Even with IP validation, sophisticated attackers can use DNS rebinding to bypass your checks. Understanding this technique is essential for building robust SSRF defenses.
DNS Rebinding
DNS rebinding is an advanced SSRF technique that exploits the time gap between URL validation and the actual HTTP request. Attackers control a domain's DNS and rapidly change the IP address it resolves to. Your validation passes with a public IP, but the request goes to localhost.
# DNS rebinding attack:
1. Attacker controls evil.com
2. First DNS lookup: evil.com → 1.2.3.4 (public IP, passes validation)
3. Server starts request
4. Attacker updates DNS: evil.com → 127.0.0.1 (localhost!)
5. Request goes to localhost, bypassing the check
# Defense: Resolve DNS, then connect to that IP directly
# Or: Re-validate after any redirectsThe defense against DNS rebinding is to resolve DNS yourself and connect directly to the validated IP address, rather than letting the HTTP library resolve the hostname again. Alternatively, use very short DNS TTLs in your resolver and re-validate the IP immediately before each request.
HTTP redirects present another bypass opportunity. Even if you validate the initial URL, a redirect can send your server to an internal resource.
Handling Redirects
HTTP redirects are a common SSRF bypass technique. An attacker's server returns a 302 redirect to http://169.254.169.254/, and your server dutifully follows it. The safest approach is to disable redirects entirely. When that's not possible, you must validate every redirect destination before following it.

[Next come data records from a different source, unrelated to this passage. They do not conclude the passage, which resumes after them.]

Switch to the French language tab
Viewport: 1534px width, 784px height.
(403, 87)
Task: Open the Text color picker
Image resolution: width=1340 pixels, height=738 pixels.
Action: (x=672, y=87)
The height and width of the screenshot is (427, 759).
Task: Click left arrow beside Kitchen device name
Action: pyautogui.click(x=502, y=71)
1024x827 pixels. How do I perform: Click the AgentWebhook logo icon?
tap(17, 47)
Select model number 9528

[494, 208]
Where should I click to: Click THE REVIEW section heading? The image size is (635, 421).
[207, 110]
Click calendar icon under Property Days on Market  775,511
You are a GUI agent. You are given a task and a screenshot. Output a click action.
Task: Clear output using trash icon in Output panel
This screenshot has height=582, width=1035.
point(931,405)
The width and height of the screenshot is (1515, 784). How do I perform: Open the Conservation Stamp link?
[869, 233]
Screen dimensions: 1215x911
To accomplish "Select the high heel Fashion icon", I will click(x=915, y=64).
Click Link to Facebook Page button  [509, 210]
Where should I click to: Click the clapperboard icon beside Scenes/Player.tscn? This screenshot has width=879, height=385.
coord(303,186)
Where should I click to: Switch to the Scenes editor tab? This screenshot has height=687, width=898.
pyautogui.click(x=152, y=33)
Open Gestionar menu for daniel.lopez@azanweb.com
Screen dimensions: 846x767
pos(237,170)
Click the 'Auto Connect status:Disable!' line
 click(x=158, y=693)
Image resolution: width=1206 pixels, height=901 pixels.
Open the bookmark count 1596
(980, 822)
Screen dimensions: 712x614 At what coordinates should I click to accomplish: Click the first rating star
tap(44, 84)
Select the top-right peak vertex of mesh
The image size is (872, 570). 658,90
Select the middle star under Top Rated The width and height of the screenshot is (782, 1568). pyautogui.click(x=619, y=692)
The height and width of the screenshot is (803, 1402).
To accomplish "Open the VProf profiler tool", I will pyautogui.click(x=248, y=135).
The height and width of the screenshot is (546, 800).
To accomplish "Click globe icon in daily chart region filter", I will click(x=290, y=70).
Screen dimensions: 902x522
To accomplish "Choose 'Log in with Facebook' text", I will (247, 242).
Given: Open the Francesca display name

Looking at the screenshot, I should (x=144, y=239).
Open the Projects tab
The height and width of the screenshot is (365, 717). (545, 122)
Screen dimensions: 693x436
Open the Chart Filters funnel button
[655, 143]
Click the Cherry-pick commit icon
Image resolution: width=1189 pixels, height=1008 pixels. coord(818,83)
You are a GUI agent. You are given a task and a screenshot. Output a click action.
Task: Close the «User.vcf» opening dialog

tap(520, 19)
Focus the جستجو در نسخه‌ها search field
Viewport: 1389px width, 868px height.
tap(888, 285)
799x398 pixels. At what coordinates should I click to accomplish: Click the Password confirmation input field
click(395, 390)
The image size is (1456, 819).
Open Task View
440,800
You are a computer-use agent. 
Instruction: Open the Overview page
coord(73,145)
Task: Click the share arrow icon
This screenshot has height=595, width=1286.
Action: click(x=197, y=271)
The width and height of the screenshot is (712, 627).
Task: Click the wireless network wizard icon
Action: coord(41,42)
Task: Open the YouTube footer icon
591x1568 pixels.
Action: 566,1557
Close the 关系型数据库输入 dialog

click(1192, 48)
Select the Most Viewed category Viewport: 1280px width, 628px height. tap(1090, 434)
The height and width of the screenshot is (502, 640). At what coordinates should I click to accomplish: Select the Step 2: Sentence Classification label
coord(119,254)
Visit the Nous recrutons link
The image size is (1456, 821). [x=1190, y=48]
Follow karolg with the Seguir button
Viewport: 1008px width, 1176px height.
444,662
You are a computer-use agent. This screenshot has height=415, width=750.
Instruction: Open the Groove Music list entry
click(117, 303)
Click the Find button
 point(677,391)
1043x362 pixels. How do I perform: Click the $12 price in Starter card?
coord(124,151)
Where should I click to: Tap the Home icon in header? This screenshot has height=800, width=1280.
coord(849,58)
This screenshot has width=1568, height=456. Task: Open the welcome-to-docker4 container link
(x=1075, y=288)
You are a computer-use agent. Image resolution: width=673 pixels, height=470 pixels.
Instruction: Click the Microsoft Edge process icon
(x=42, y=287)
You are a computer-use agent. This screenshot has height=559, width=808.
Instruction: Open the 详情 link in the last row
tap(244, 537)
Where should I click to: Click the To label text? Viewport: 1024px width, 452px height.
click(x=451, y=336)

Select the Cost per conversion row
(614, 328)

// Disable redirects entirely
const response = await fetch(url, { redirect: 'error' });
// Or validate each redirect
async function safeFetch(url, maxRedirects = 3) {
let current = url;
for (let i = 0; i < maxRedirects; i++) {
const check = await isURLSafe(current);
if (!check.safe) throw new Error(check.reason);
const response = await fetch(current, { redirect: 'manual' });
if (!response.headers.has('location')) {
return response;
}
current = new URL(response.headers.get('location'), current).href;
}
throw new Error('Too many redirects');
}The safeFetch function handles redirects securely by validating each redirect URL before following it. It uses redirect: 'manual' to prevent automatic following, then manually processes the Location header. The redirect limit prevents infinite redirect loops that could be used for denial-of-service attacks.